**TEKST DO ĆWICZENIA**
******************************
Optymizm na giełdach związany z oczekiwanym przełomem w sprawie Grecji nie zgasł we wtorek. ASE, główny indeks giełdy w Atenach, rósł w ciągu sesji o ponad 4 proc., a wiele europejskich indeksów zyskiwało po ponad 1 proc. Jean-Claude Juncker, przewodniczący Komisji Europejskiej, zasugerował, że Grecja może otrzymać pakiet pomocowy sięgający 35 mld euro. Inwestorów nie zraża to, że porozumienie jest wciąż niepewne (Eurogrupa ma omawiać kwestię pomocy dla Grecji w środę, a unijni przywódcy w czwartek i piątek).

Uciekające depozyty

Nie zraża ich też to, że europejscy decydenci zaczynają otwarcie mówić o wprowadzeniu w Grecji kontroli przepływu kapitału. Takie ewentualne działania były omawiane podczas poniedziałkowego posiedzenia Eurogrupy. – Były oczywiście różne opinie. Nie każdy nadawał na takich samych falach, jeśli chodzi o wprowadzenie kontroli przepływu kapitału – twierdzi Johan Van Overtveldt, belgijski minister finansów. Za wprowadzeniem takich rozwiązań w Grecji mocno opowiada się m.in. niemiecki minister finansów Wolfgang Schaeuble. Opiera się przed tym jednak grecki minister finansów Yanis Varoufakis. Kontrola przepływu kapitału połączona z konfiskatą części depozytów banków została wprowadzona podczas kryzysu na Cyprze w 2013 r.
******************************
**PODANE INFORMACJE**
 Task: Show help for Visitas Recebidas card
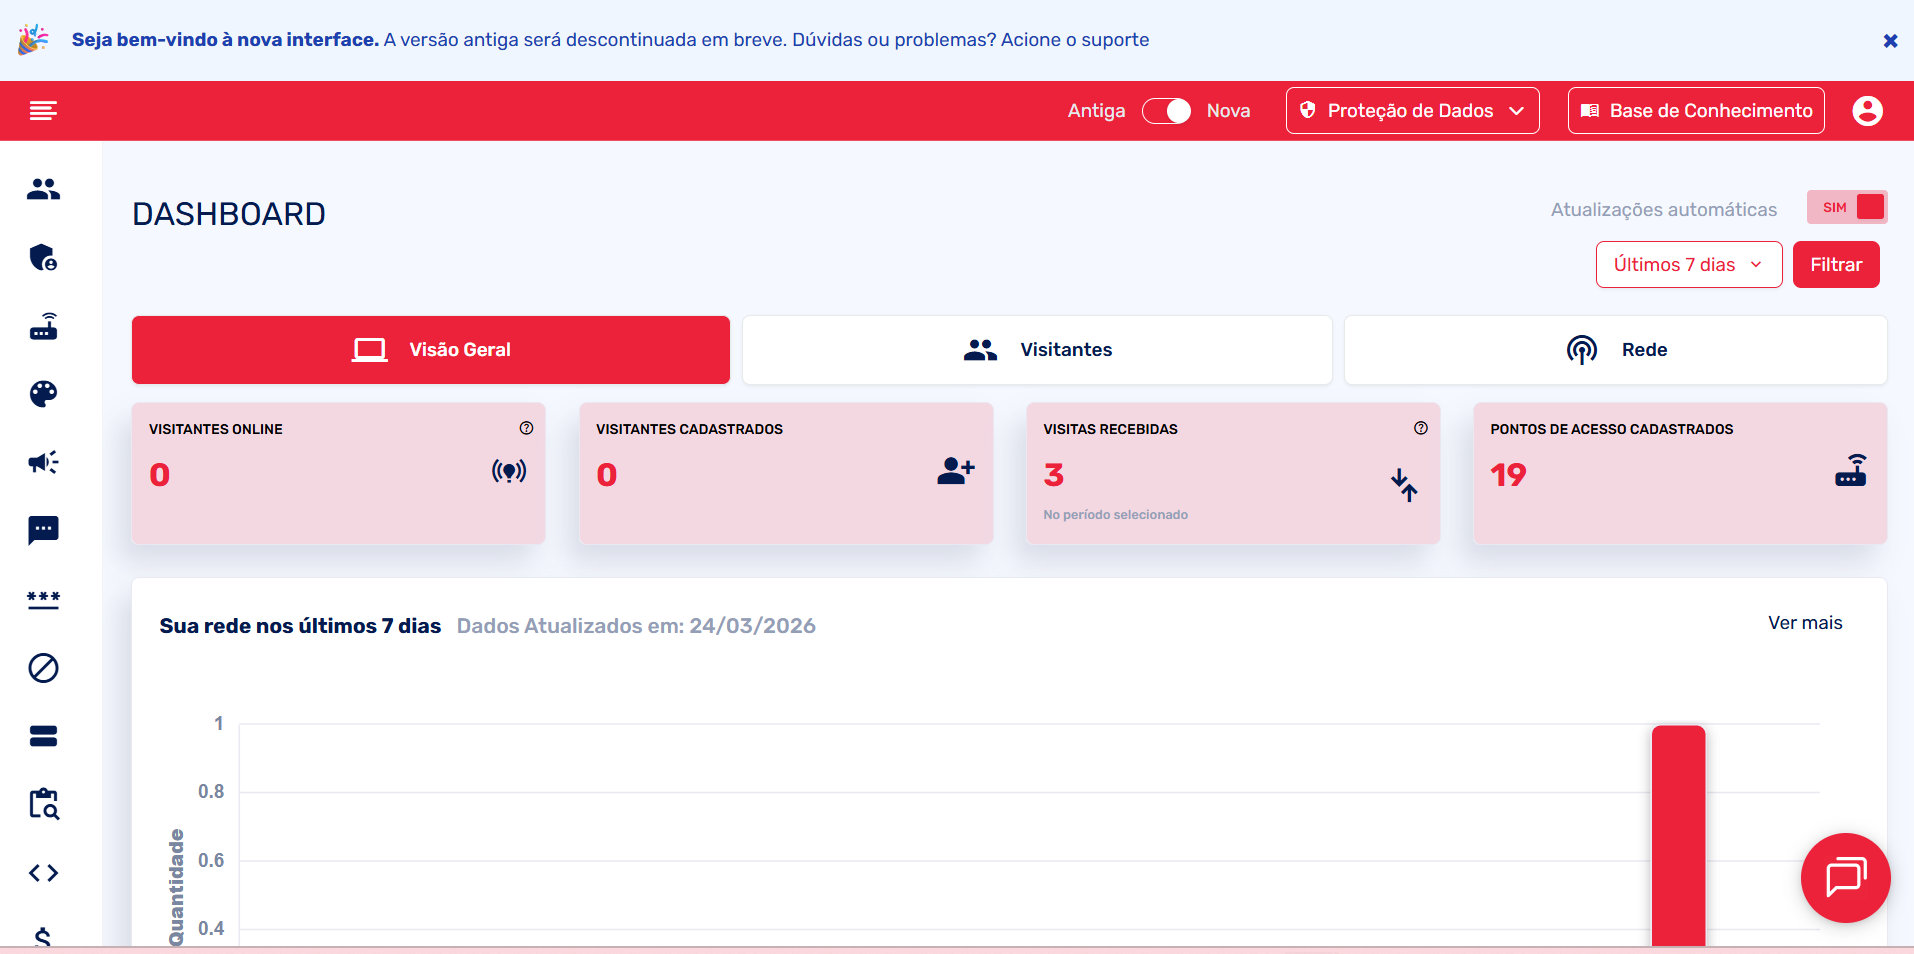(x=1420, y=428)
******************************
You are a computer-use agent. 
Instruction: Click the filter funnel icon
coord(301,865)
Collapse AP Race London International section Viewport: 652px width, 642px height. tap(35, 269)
******************************
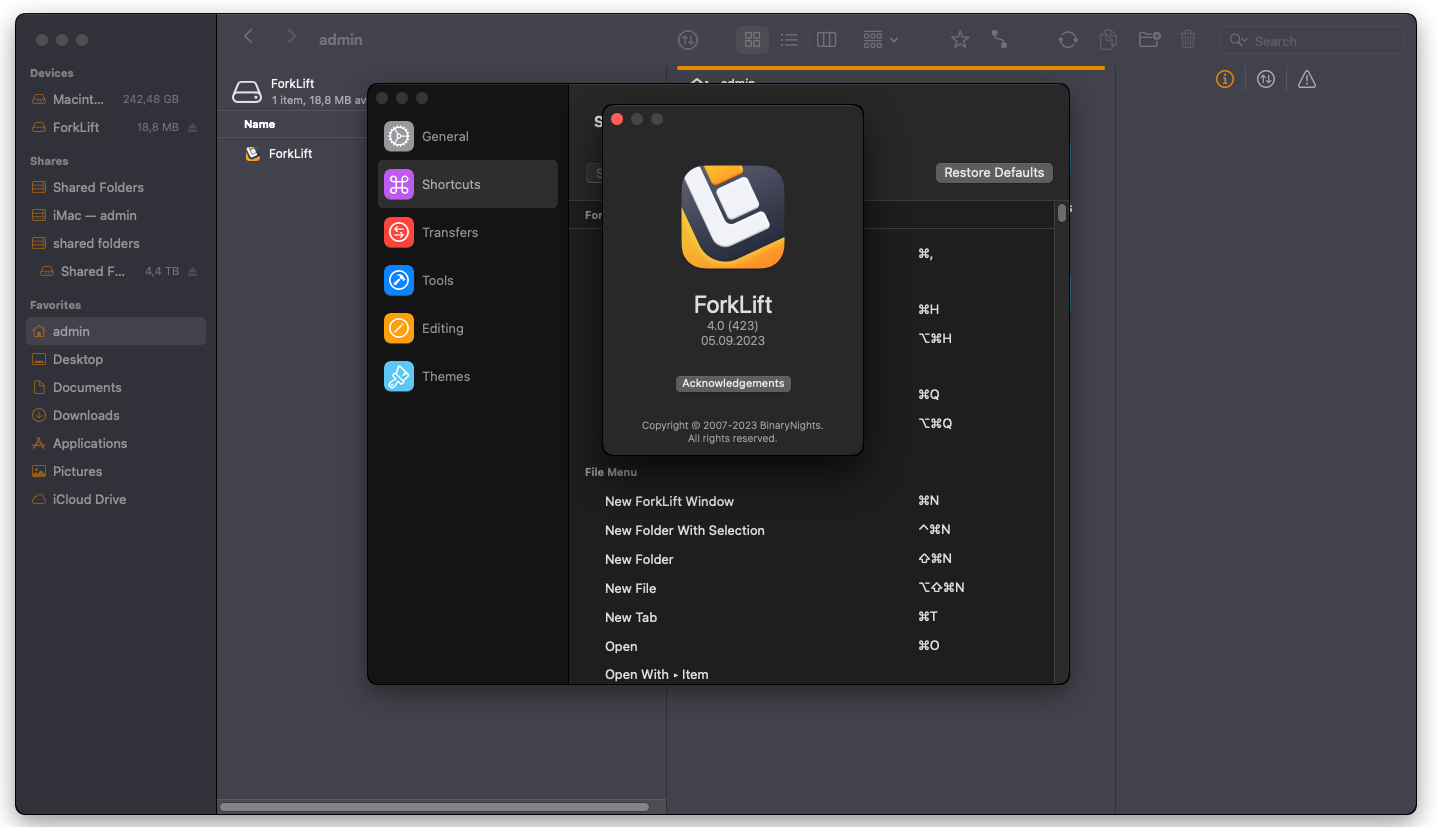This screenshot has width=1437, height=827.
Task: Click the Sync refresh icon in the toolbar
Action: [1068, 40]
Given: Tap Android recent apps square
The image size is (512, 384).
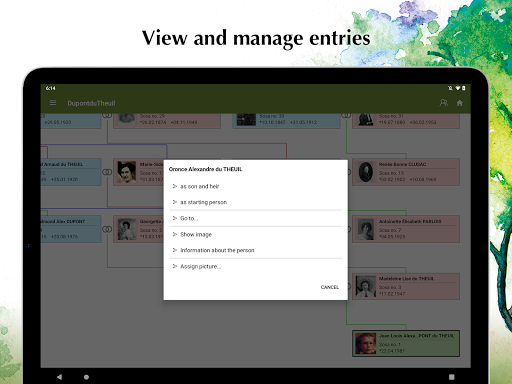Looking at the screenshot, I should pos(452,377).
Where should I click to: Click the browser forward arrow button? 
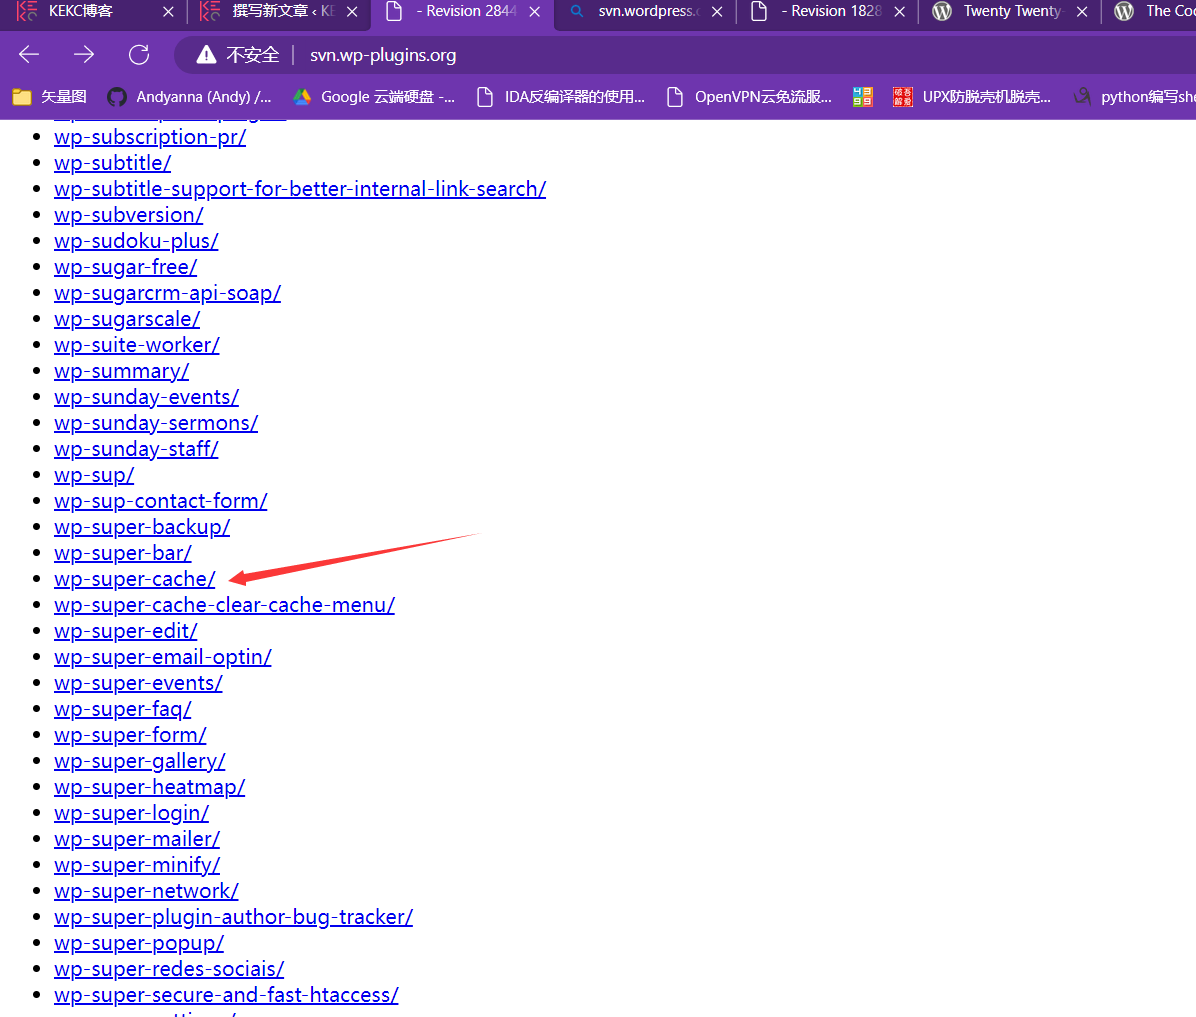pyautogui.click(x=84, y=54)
******************************
**POLECENIE 1**
Kto w tekście o Grecji zasugerował, że kraj ten może otrzymać pakiet pomocowy sięgający 35 mld euro?
**POLECENIE 2**
Przepisz fragment tekstu o Grecji zaczynający się słowami „Optymizm na giełdach” i kończący słowami „w czwartek i piątek).”. Wstaw w nim „Analityków” zamiast „Inwestorów”.
**POLECENIE 3**
Napisz dalszą część tekstu o Grecji, zaczynając od miejsca, w którym się kończy.

**ODPOWIEDŹ PISEMNA 1**
Jean-Claude Juncker, przewodniczący Komisji Europejskiej.

**ODPOWIEDŹ PISEMNA 2**
Optymizm na giełdach związany z oczekiwanym przełomem w sprawie Grecji nie zgasł we wtorek. ASE, główny indeks giełdy w Atenach, rósł w ciągu sesji o ponad 4 proc., a wiele europejskich indeksów zyskiwało po ponad 1 proc. Jean-Claude Juncker, przewodniczący Komisji Europejskiej, zasugerował, że Grecja może otrzymać pakiet pomocowy sięgający 35 mld euro. Analityków nie zraża to, że porozumienie jest wciąż niepewne (Eurogrupa ma omawiać kwestię pomocy dla Grecji w środę, a unijni przywódcy w czwartek i piątek).

**ODPOWIEDŹ PISEMNA 3**
We wtorek Europejski Bank Centralny pozwolił Bankowi Grecji na podwyższenie nadzwyczajnej pomocy płynnościowej (ELA) dla greckich pożyczkodawców do 89 mld euro. Była to już czwarta podwyżka ELA w ciągu sześciu dni. Zwiększenie pomocy płynnościowej było konieczne ze względu na silny odpływ pieniędzy z kont w greckich bankach. Wstępne szacunki mówią, że w poniedziałek wycofano z banków 1,6 mld euro, chociaż w greckich miastach nie widać było kolejek przed bankomatami. O ile na jesieni 2009 r. depozyty sektora prywatnego w greckich bankach zbliżały się do 240 mld euro, o tyle na koniec kwietnia wynosiły już tylko 133 mld euro, czyli najmniej od 10 lat.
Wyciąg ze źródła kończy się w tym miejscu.